Task to carry out:
Copy each entry precisely as written, and do not carry over the pictures.

Data supplied:
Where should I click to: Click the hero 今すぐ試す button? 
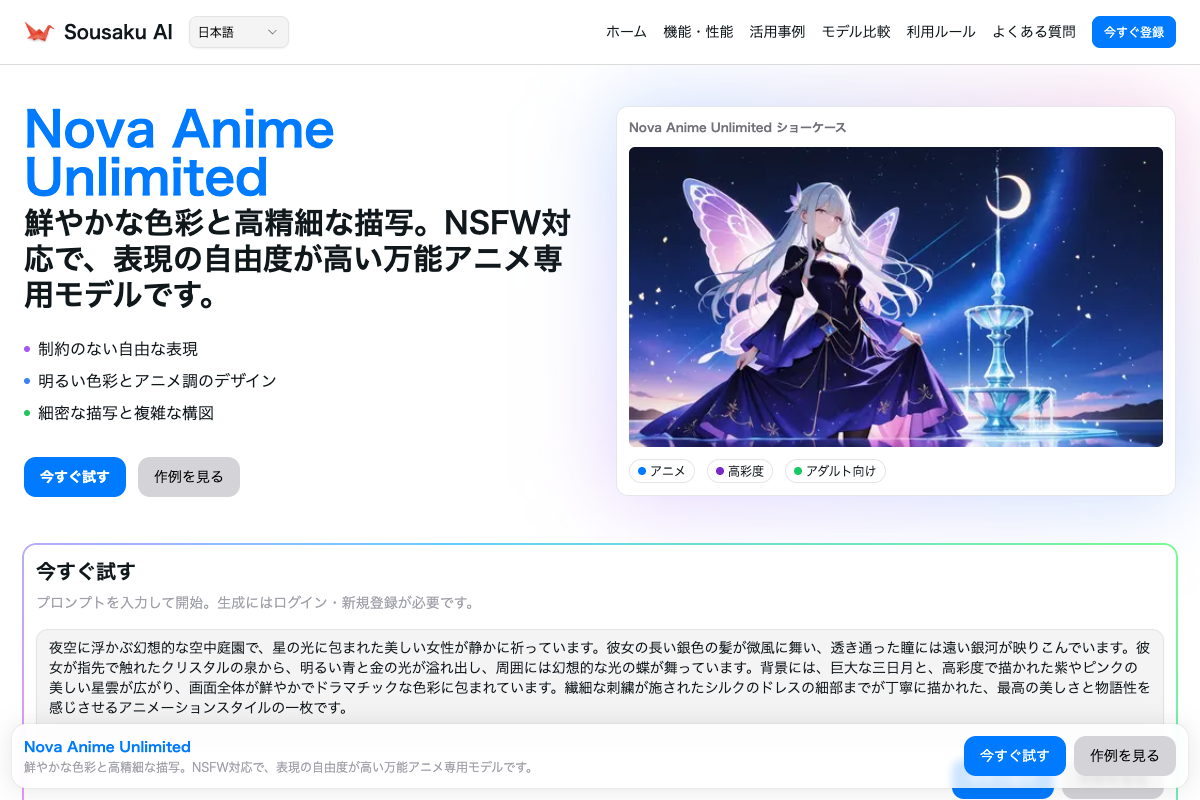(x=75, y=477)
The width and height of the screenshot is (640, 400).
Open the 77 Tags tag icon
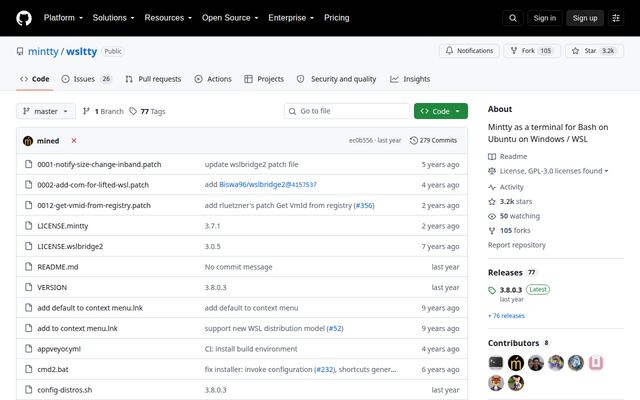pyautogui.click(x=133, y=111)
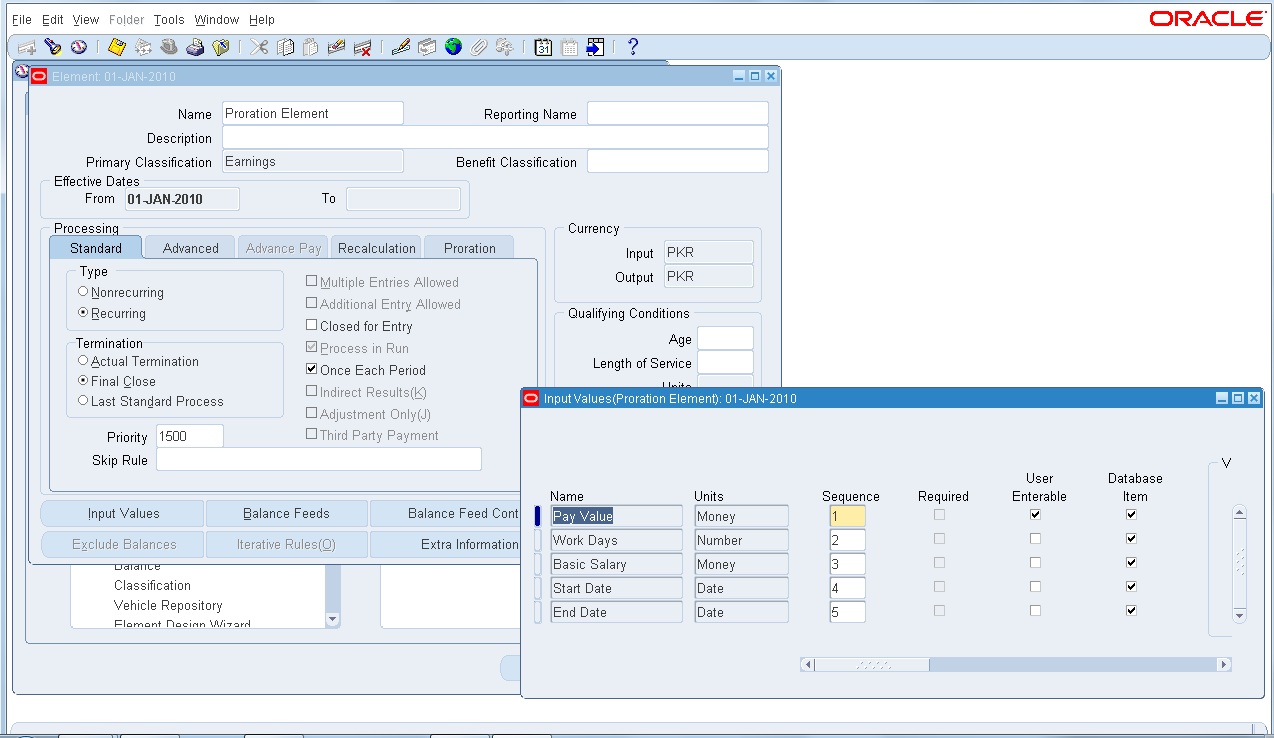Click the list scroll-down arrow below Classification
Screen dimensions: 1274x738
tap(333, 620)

Task output:
Where should I click to: Click the hero 今すぐ試す button? 
(x=75, y=477)
The width and height of the screenshot is (640, 400).
Open the 77 Tags tag icon
pyautogui.click(x=133, y=111)
Click the list scroll-down arrow below Classification
Screen dimensions: 1274x738
tap(333, 620)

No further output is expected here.